EXERCISE AIM ▸ Bring together every line in the data that includes "agent".

(EXTRACTED DATA begins)

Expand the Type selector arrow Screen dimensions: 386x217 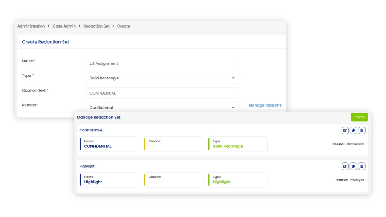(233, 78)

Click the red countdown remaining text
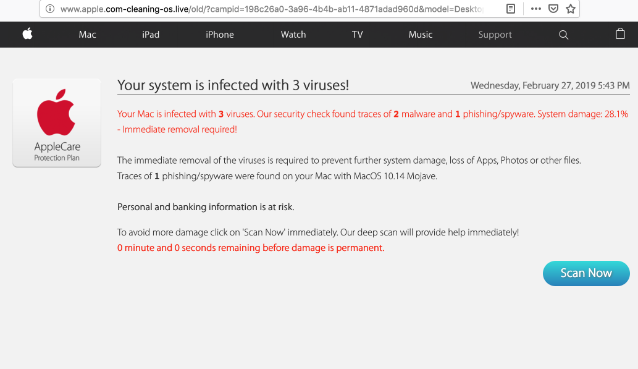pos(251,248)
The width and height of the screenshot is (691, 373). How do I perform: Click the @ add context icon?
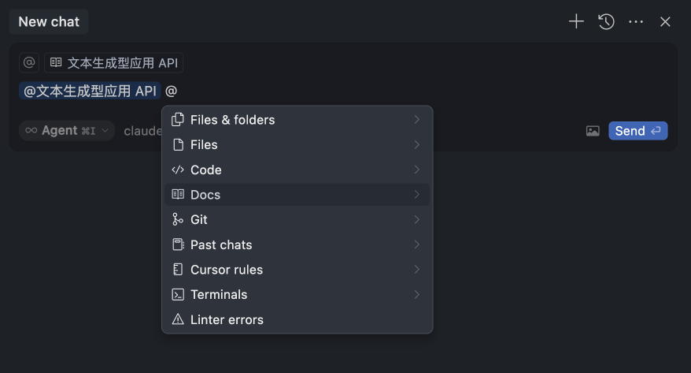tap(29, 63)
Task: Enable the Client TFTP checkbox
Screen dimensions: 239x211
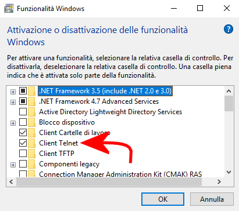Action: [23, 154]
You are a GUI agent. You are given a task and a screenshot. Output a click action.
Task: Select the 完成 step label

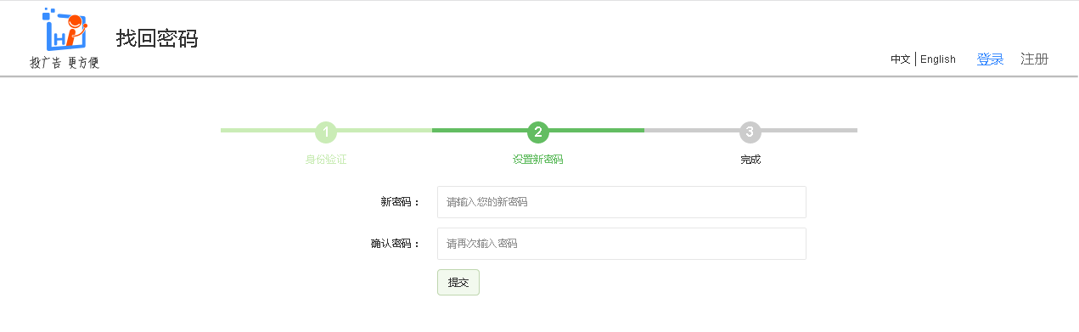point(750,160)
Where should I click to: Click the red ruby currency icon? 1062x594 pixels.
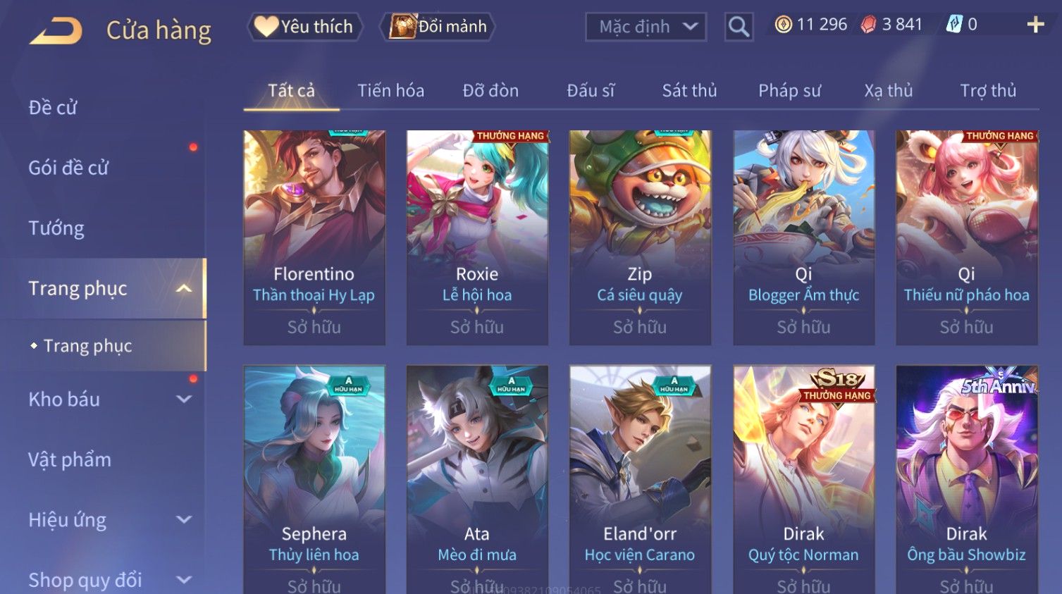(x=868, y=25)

(EXTRACTED DATA ends)
(EXTRACTED DATA begins)

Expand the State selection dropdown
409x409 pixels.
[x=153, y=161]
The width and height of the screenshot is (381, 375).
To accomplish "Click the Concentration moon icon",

(EXTRACTED DATA ends)
(EXTRACTED DATA begins)

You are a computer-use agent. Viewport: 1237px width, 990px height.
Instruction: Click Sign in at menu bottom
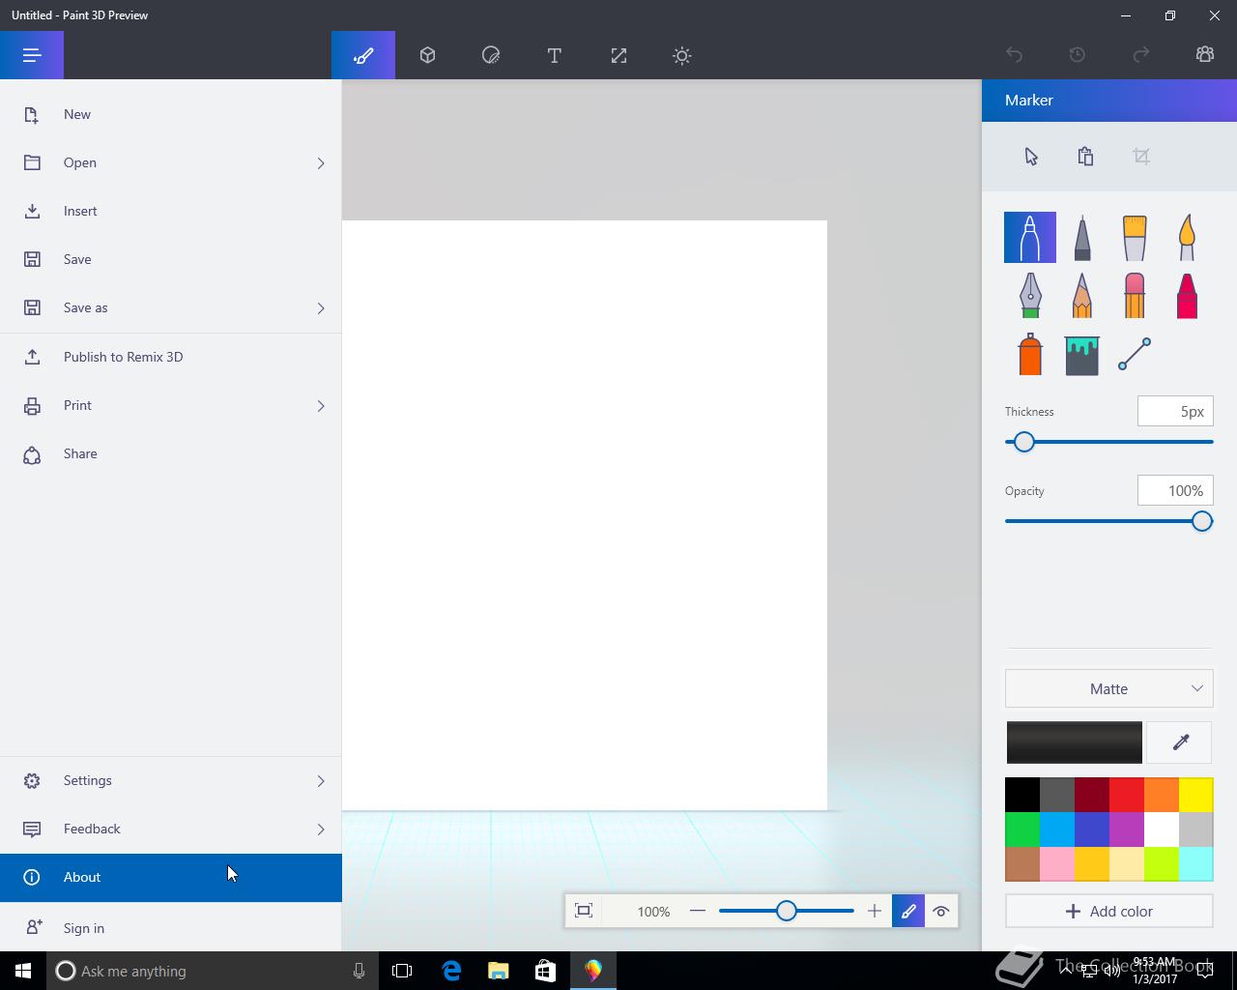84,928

(EXTRACTED DATA ends)

OUTPUT FOR THIS TASK ▸
You are a GUI agent. You are given a task and a screenshot. Output a click action.
You are a computer-use agent. Viewport: 1237px width, 990px height.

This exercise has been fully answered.